30 Apr 2010

Forum secretariat says time not right to discuss impact of Fiji's suspension

12:50 pm on 30 April 2010

The Suva-based secretariat of the Pacific Islands Forum has declined to say whether Fiji's year-long suspension from the Forum has had an impact on its operations.

On May the 1st last year, Fiji was suspended because its interim regime, formed after the 2006 military coup, refused to make any commitment to surrender power to an elected government by the end of 2009.

The secretariat, whose work is funded by the region's taxpayers, says it has decided that the time is not right for it to discuss publicly questions pertaining to its operation.

Australia, which is the Forum chair, in turn says matters relating to the functioning of the secretariat are for the secretariat itself to address.

A spokesperson for the Australian prime minister says the government is not concerned about economic activity generated by the secretariat benefiting the people of Fiji.

The Fiji interim government says the presence of the secretariat in Suva is not relevant since Fiji is suspended from the agency.

Samoa's prime minister says the secretariat should be moved from Suva, saying it's ridiculous for a body standing for democracy is based in a country run by a dictatorship.

An Auckland University academic, Dr Steven Ratuva, says the suspension did allow the Forum for the first time to exert a moral authority over its members, but he says there have been other more far reaching consequences.

"It has fragmented the Forum much more.

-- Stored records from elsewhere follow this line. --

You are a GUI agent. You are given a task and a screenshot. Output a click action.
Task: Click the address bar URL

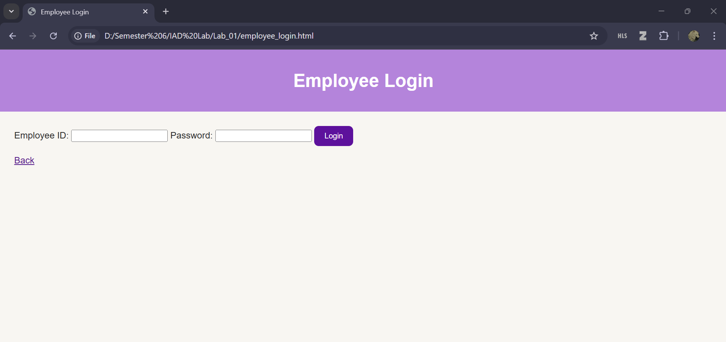209,36
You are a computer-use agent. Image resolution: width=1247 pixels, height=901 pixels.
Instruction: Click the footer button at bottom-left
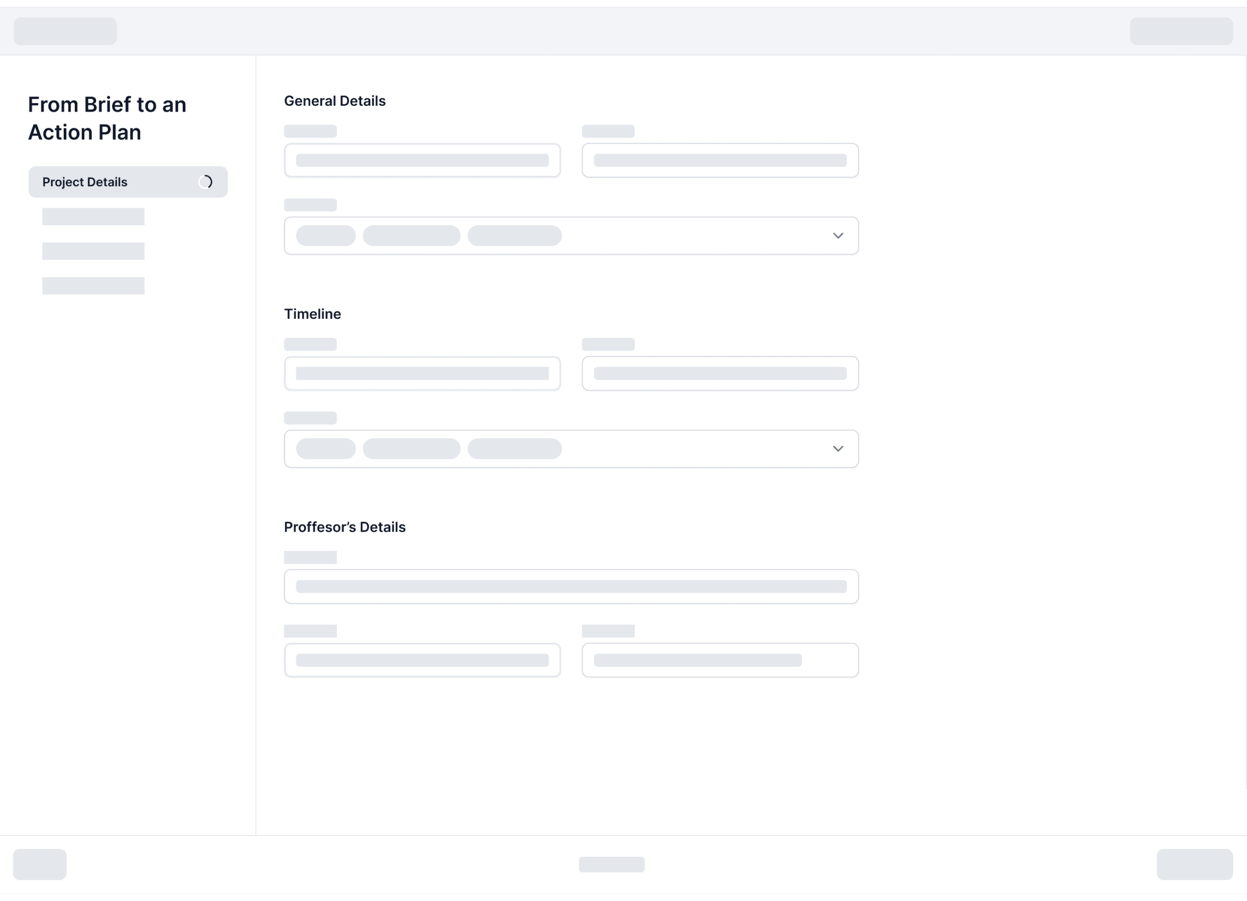click(x=40, y=864)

They have the Melanesian Spearhead Group which is mobilising around Fiji. They have various fault lines within the Pacific Islands' solidarity. For a long time the Pacific Islands Forum has been based on consensus - I think consensus is beginning to see fractures right at the middle."

And Dr Ratuva says the suspension has altered the region's geopolitical dynamics with Fiji intensifying its Look North policy towards China and away from Australia and New Zealand.